#### [Exercise]
The data below must be copied in full and without any change.

#### [Input data]
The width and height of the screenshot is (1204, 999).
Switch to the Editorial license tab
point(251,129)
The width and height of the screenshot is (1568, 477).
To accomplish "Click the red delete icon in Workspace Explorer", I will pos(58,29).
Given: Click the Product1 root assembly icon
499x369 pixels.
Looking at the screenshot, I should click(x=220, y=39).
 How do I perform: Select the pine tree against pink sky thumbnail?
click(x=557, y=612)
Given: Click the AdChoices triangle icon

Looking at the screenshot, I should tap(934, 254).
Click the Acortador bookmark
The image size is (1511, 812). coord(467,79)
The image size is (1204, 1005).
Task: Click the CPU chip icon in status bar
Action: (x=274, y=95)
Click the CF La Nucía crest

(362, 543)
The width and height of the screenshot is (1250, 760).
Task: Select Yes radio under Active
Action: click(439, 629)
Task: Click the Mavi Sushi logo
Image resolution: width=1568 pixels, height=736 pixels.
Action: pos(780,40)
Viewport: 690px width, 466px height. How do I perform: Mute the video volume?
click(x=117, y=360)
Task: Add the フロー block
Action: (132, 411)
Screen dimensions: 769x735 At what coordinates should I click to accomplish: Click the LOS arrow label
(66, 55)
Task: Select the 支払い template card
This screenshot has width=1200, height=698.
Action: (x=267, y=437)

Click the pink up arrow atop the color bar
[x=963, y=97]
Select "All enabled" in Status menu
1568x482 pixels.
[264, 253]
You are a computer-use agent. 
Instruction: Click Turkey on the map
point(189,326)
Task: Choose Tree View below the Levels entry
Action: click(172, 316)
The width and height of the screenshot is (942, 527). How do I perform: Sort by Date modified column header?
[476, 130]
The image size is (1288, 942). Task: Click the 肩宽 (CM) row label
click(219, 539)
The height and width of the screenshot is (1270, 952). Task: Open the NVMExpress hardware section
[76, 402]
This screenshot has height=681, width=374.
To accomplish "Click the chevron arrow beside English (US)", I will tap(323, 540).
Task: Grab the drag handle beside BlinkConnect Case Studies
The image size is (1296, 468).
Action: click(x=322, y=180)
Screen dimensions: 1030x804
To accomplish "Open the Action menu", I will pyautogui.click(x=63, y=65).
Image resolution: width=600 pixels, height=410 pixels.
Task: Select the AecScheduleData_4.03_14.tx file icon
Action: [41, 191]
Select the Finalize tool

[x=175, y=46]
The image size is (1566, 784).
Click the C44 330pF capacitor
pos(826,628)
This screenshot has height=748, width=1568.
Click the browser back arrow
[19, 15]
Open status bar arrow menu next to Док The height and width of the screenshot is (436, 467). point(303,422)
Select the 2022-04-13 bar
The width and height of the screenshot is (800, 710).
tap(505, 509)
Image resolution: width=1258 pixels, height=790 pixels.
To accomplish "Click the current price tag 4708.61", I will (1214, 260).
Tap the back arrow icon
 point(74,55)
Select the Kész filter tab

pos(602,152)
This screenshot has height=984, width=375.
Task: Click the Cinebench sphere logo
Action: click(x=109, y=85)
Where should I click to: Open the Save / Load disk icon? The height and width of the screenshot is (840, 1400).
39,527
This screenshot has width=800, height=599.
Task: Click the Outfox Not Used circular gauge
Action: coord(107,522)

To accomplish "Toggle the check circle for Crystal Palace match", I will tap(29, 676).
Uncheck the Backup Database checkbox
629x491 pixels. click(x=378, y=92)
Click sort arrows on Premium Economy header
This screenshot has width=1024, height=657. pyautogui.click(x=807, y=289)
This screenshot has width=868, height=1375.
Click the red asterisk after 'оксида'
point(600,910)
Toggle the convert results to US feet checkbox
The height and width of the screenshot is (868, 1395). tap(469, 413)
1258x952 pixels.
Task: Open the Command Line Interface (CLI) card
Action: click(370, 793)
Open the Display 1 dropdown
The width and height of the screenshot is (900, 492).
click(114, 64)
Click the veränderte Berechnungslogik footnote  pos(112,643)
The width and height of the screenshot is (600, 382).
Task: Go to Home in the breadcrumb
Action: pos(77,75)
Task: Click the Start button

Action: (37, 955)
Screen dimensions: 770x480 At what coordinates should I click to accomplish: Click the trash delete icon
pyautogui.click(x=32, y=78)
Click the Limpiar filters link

#### [Answer to the exercise]
The width and height of the screenshot is (1204, 999).
Switch to the Editorial license tab
point(251,129)
The width and height of the screenshot is (1568, 477).
To accomplish "Click the red delete icon in Workspace Explorer", I will pos(58,29).
Given: Click the Product1 root assembly icon
499x369 pixels.
Looking at the screenshot, I should click(x=220, y=39).
 How do I perform: Select the pine tree against pink sky thumbnail?
click(x=557, y=612)
Given: Click the AdChoices triangle icon

Looking at the screenshot, I should tap(934, 254).
Click the Acortador bookmark
The image size is (1511, 812). coord(467,79)
The image size is (1204, 1005).
Task: Click the CPU chip icon in status bar
Action: (x=274, y=95)
Click the CF La Nucía crest

(362, 543)
The width and height of the screenshot is (1250, 760).
Task: Select Yes radio under Active
Action: click(439, 629)
Task: Click the Mavi Sushi logo
Image resolution: width=1568 pixels, height=736 pixels.
Action: pos(780,40)
Viewport: 690px width, 466px height. How do I perform: Mute the video volume?
click(x=117, y=360)
Task: Add the フロー block
Action: (132, 411)
Screen dimensions: 769x735 At what coordinates should I click to accomplish: Click the LOS arrow label
(66, 55)
Task: Select the 支払い template card
This screenshot has width=1200, height=698.
Action: (x=267, y=437)

Click the pink up arrow atop the color bar
[x=963, y=97]
Select "All enabled" in Status menu
1568x482 pixels.
[264, 253]
You are a computer-use agent. 
Instruction: Click Turkey on the map
point(189,326)
Task: Choose Tree View below the Levels entry
Action: click(172, 316)
The width and height of the screenshot is (942, 527). How do I perform: Sort by Date modified column header?
[476, 130]
The image size is (1288, 942). Task: Click the 肩宽 (CM) row label
click(219, 539)
The height and width of the screenshot is (1270, 952). Task: Open the NVMExpress hardware section
[76, 402]
This screenshot has height=681, width=374.
To accomplish "Click the chevron arrow beside English (US)", I will tap(323, 540).
Task: Grab the drag handle beside BlinkConnect Case Studies
The image size is (1296, 468).
Action: click(x=322, y=180)
Screen dimensions: 1030x804
To accomplish "Open the Action menu", I will pyautogui.click(x=63, y=65).
Image resolution: width=600 pixels, height=410 pixels.
Task: Select the AecScheduleData_4.03_14.tx file icon
Action: [41, 191]
Select the Finalize tool

[x=175, y=46]
The image size is (1566, 784).
Click the C44 330pF capacitor
pos(826,628)
This screenshot has height=748, width=1568.
Click the browser back arrow
[19, 15]
Open status bar arrow menu next to Док The height and width of the screenshot is (436, 467). point(303,422)
Select the 2022-04-13 bar
The width and height of the screenshot is (800, 710).
tap(505, 509)
Image resolution: width=1258 pixels, height=790 pixels.
To accomplish "Click the current price tag 4708.61", I will (1214, 260).
Tap the back arrow icon
 point(74,55)
Select the Kész filter tab

pos(602,152)
This screenshot has height=984, width=375.
Task: Click the Cinebench sphere logo
Action: click(x=109, y=85)
Where should I click to: Open the Save / Load disk icon? The height and width of the screenshot is (840, 1400).
39,527
This screenshot has width=800, height=599.
Task: Click the Outfox Not Used circular gauge
Action: coord(107,522)

To accomplish "Toggle the check circle for Crystal Palace match", I will tap(29, 676).
Uncheck the Backup Database checkbox
629x491 pixels. click(x=378, y=92)
Click sort arrows on Premium Economy header
This screenshot has width=1024, height=657. pyautogui.click(x=807, y=289)
This screenshot has width=868, height=1375.
Click the red asterisk after 'оксида'
point(600,910)
Toggle the convert results to US feet checkbox
The height and width of the screenshot is (868, 1395). tap(469, 413)
1258x952 pixels.
Task: Open the Command Line Interface (CLI) card
Action: click(370, 793)
Open the Display 1 dropdown
The width and height of the screenshot is (900, 492).
click(114, 64)
Click the veränderte Berechnungslogik footnote  pos(112,643)
The width and height of the screenshot is (600, 382).
Task: Go to Home in the breadcrumb
Action: pos(77,75)
Task: Click the Start button

Action: (37, 955)
Screen dimensions: 770x480 At what coordinates should I click to accomplish: Click the trash delete icon
pyautogui.click(x=32, y=78)
Click the Limpiar filters link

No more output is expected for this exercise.